- The Mexican Peso trades steadily ahead of key inflation data.
- Banxico will hold its meeting on Thursday; a 25 bps rate cut is expected.
- USD/MXN claws higher from the base of a rising channel, supported by firm momentum.
The Mexican Peso (MXN) fluctuates between tepid gains and losses in its major pairs on Tuesday, ahead of key inflation data later in the day, followed by the Bank of Mexico (Banxico) September policy meeting on Thursday – both factors that could influence the Mexican currency.
Mexican Peso to take cue from inflation data, Banxico meeting
The Mexican Peso has seen moderate weakening against both the US Dollar (USD) and the Pound Sterling (GBP) over the last few days, whilst against the Euro (EUR), it has traded mixed due to the single currency weakening on Monday on growth fears in the Eurozone.
The Instituto Nacional de Estadística Geografía e Informática (INEGI) will release the 1st half-month inflation and core inflation for September on Tuesday at 12:00 GMT.
The previous month’s data showed a 0.03% decline in headline and a 0.1% rise in core inflation. If the new figures are higher, there is a possibility they could influence the Bank of Mexico decision. Higher inflation might increase the probability Banxico will leave interest rates unchanged, whilst lower inflation, that the central bank will cut interest rates.
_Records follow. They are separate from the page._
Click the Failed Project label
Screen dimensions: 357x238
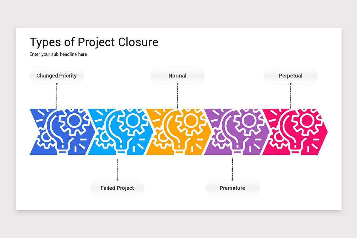117,188
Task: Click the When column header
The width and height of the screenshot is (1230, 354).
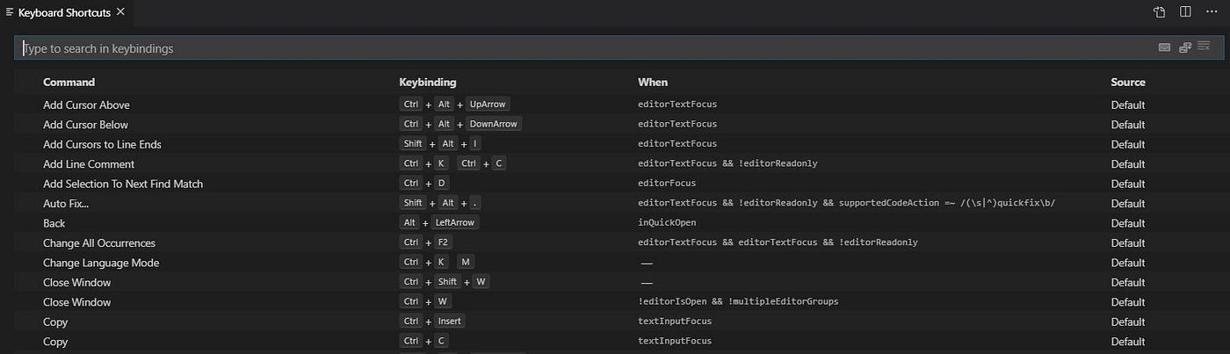Action: [653, 82]
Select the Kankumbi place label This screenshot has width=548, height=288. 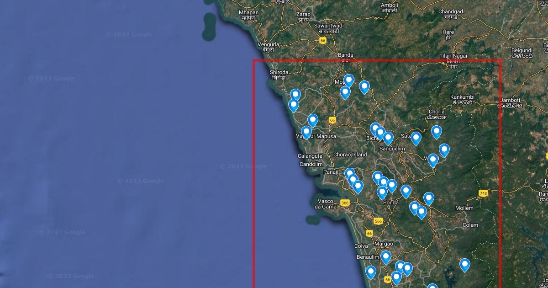[x=462, y=97]
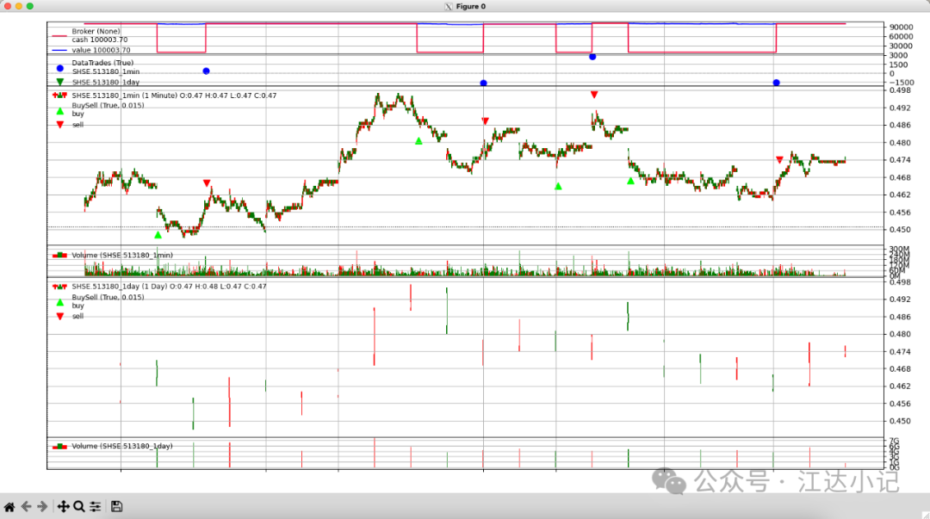Click the 'Volume (SHSE.513180_1min)' legend label
The width and height of the screenshot is (930, 519).
tap(122, 255)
Banxico currently holds its official interest rate at 10.75%, but this will probably change after Thursday’s meeting. According to a recent Bloomberg survey, 20 out of the 25 economists and bank analysts believe Banxico will go ahead with a 25 basis points (bps) (0.25%) cut. Four analysts expect a 50 bps (0.50%) cut and only one that the central bank will leave interest rates unchanged. The expectation of lower interest rates is generally negative for a currency since it lessens foreign capital inflows.